When we grieve, for a while shock protects us from the reality of death and the enormity of our loss. But one day the shock of what’s happened to us – whether suddenly or over time - wears off and life begins to seem a little more real again. When gradually we return more to the dailiness of our life, we sense deep within a challenging imbalance - we’re clinging desperately to the past, yet we’re alive in the present, and at the same time we’re anxious about the future without the one we love. We're especially vulnerable to the inevitable setbacks of our individual grief.
One of the assumptions of grief is that we’re supposed to “do” something to help ourselves. Yet when someone we love dies, we have no idea what it is we’re supposed to “do” – grief doesn’t come with an instruction manual. Others may think they know what it is we need to “do” for our grief to be “over”. We’ve all heard some of the more infuriating platitudes and clichés, “You should have more faith”, “You should pull yourself together”, “You should give away his or her clothes”, etc., etc., etc. Others are uncomfortable with our grief - their message is, “You should get on with your life”.
When my husband Leighton died I was shattered. At the time I thought my heartbreak was irreparable. Oddly, I’d lived fifteen years of my life alone – eight in a foreign country speaking a foreign language – so I thought I knew how it would be to navigate my life solo again. But after having been bonded at the hip for eighteen years with my soul mate, lover, and best friend, I could never have imagined my aloneness would be so painful. There was a yawning hole in my soul I had no idea how to piece back together. But I tried on new things and new venues and new people and for a while I routinely experienced more setbacks than successes. I just didn’t know exactly what to do or how to get it right. Life felt like one colossal flop after another.

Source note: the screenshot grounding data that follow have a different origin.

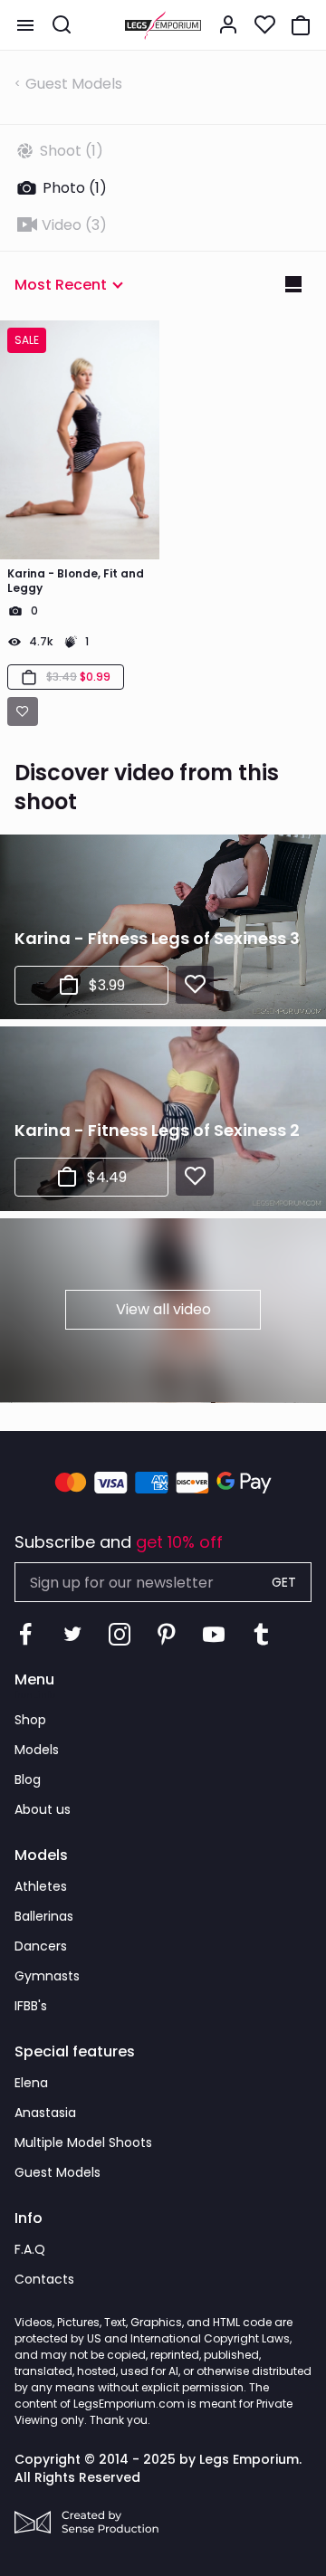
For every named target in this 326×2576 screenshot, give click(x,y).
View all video (163, 1309)
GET (284, 1582)
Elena (31, 2083)
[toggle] (25, 25)
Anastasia (45, 2113)
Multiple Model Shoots (83, 2142)
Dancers (40, 1946)
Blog (27, 1779)
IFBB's (30, 2006)
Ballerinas (43, 1916)
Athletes (40, 1886)
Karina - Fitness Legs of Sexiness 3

What surprised me most was the full force and effect each setback had on my suffering spirit. At first I was devastated by each perceived failure – small and large – but slowly I learned better to dust myself off, laugh a little, and learn something from each encounter with change. And slowly but surely I managed to assemble the pieces of the jigsaw puzzle – the abstract picture with 1000 pieces entitled “the rest of my life” – until some structure and form that felt personal and authentic began to take shape.
And so when we grieve for a time we pull up our socks and try – again and again – despite the certainty of setbacks. Even as we inch forward into the rest of our life, when setbacks occur often they feel like a complete undoing of our hard-won progress. It seems for a while as if we’re taking one step forward but two steps backward. What we find, though, is that our gains in grief are incremental. Imperceptibly grief becomes two steps forward and one step backward.
Yet on remembrance days and at the holiday season often it feels as if we’ve fallen off the steep cliff of our darkest grief yet again. This is because we love – thanks be to God. When we revisit the abyss of our sorrow it seems for the moment as if we’ll never climb back up and out – it’s easy to think about simply giving up on life, succumbing to eternal grief. But when we try and “do” the work of grief (really, this is all we can “do” for ourselves) gratefully we regain our footing rather quickly. All we need is a little rest, some prayer, and a new day, “He gives strength to the weary and increases the power of the weak” (Isaiah 40:29 NIV).
You have struggled with God and with humans and have overcome.
Genesis 32:28 NIV
Keep me this day, O God, in the assurance of your support. Amen.